WORKING DATA below:
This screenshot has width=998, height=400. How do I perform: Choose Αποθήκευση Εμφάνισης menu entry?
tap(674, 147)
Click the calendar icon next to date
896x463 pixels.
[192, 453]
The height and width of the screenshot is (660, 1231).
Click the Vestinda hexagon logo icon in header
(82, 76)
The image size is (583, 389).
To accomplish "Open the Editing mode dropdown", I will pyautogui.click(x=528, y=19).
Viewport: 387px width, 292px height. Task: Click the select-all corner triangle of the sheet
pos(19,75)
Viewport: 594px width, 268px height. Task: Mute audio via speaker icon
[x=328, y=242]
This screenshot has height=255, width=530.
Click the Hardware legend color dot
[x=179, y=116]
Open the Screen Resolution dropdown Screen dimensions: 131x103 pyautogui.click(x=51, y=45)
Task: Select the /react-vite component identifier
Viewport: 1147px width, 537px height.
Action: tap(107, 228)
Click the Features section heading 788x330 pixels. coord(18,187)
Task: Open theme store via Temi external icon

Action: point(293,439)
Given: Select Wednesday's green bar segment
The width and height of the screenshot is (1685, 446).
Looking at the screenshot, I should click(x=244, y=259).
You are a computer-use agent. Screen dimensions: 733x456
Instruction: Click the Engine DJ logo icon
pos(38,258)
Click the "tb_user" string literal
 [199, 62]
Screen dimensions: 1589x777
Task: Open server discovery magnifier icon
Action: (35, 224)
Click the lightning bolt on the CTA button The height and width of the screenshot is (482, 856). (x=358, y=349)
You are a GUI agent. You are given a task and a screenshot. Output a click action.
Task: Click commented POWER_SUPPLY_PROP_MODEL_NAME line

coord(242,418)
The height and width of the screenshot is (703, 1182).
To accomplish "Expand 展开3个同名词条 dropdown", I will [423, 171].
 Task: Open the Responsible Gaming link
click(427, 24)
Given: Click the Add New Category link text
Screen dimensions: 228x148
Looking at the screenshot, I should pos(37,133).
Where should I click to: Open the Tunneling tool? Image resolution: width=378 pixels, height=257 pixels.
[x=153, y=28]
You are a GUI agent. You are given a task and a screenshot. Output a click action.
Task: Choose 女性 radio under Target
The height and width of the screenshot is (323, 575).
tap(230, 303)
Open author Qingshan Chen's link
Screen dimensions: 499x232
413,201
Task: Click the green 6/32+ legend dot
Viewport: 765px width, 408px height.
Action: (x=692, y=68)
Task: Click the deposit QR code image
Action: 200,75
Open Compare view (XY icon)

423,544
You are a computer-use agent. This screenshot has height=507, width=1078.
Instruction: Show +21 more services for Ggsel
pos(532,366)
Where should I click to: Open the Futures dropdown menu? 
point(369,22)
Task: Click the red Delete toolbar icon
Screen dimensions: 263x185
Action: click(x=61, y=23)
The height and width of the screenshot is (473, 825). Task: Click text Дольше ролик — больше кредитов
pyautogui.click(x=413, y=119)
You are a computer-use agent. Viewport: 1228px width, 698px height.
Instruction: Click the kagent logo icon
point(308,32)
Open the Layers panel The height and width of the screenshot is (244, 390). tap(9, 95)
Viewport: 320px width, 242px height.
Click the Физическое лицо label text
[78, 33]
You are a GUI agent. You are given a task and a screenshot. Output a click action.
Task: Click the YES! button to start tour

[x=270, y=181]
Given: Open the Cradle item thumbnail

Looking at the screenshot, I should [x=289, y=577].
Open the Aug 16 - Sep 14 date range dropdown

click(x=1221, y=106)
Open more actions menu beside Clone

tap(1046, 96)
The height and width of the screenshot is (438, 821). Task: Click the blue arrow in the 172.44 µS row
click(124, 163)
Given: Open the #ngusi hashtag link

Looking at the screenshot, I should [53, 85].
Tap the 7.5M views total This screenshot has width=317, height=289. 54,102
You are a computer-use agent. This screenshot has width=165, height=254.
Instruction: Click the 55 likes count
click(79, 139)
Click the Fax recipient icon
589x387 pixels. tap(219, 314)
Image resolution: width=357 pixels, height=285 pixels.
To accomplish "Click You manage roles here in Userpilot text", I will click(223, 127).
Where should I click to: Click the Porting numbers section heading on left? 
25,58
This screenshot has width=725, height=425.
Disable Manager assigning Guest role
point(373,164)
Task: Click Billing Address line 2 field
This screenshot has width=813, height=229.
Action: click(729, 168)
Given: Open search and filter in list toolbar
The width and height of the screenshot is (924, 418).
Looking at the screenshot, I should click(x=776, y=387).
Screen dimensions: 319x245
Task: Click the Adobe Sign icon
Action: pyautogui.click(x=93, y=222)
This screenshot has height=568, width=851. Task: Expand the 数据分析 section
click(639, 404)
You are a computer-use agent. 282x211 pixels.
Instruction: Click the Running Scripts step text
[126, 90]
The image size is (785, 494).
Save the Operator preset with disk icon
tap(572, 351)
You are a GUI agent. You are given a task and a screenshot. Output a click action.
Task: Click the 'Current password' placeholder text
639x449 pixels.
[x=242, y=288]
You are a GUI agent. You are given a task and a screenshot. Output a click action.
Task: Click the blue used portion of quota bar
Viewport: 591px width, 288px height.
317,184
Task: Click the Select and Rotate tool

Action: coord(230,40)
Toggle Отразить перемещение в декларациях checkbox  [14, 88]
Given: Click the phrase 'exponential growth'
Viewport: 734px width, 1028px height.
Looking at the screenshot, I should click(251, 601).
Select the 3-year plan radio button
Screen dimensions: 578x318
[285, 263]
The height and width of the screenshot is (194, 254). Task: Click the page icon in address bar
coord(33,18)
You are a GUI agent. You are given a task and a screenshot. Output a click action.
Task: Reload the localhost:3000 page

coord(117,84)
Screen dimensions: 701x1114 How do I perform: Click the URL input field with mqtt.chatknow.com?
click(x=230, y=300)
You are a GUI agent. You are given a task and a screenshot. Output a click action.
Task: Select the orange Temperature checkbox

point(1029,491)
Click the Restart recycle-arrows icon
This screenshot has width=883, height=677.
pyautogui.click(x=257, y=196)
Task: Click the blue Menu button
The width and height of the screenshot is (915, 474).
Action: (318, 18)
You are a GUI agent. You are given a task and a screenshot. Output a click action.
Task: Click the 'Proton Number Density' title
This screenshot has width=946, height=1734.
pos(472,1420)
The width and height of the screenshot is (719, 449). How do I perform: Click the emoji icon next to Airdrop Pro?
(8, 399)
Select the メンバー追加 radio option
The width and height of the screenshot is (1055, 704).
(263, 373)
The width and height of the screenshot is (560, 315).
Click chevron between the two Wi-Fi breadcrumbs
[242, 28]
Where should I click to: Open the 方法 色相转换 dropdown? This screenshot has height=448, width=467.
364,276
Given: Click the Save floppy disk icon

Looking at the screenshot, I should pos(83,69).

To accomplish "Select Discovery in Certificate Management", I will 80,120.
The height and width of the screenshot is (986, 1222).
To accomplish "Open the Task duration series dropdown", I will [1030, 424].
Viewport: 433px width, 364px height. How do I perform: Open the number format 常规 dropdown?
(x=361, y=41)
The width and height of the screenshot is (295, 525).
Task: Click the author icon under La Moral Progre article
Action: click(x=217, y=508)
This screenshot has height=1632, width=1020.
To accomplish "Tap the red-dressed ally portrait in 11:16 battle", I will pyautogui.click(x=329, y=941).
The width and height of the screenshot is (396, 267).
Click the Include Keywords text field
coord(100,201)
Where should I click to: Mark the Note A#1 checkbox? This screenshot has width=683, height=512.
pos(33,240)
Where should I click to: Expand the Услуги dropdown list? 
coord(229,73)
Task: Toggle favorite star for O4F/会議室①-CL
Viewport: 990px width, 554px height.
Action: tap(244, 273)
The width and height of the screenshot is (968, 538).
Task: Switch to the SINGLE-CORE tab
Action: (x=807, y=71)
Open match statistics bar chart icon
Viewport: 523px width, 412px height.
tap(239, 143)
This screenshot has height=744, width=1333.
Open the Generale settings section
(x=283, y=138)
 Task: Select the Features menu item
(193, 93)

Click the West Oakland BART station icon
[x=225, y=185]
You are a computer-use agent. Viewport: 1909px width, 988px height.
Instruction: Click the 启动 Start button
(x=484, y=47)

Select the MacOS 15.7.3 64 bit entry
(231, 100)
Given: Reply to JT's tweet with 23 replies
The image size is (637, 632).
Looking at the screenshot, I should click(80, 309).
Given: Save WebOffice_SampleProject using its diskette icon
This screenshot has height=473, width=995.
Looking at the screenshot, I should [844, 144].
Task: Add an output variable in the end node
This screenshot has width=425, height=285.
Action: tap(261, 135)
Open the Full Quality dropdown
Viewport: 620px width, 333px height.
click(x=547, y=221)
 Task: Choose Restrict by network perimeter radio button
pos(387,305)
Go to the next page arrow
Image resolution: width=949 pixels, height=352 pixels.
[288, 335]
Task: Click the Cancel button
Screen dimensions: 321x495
End of WORKING DATA.
- [YOUR INSTRUCTIONS]: In the records above, how many lines contain the word "toolbar"? State only the number.

- [EXERCISE ANSWER]: 2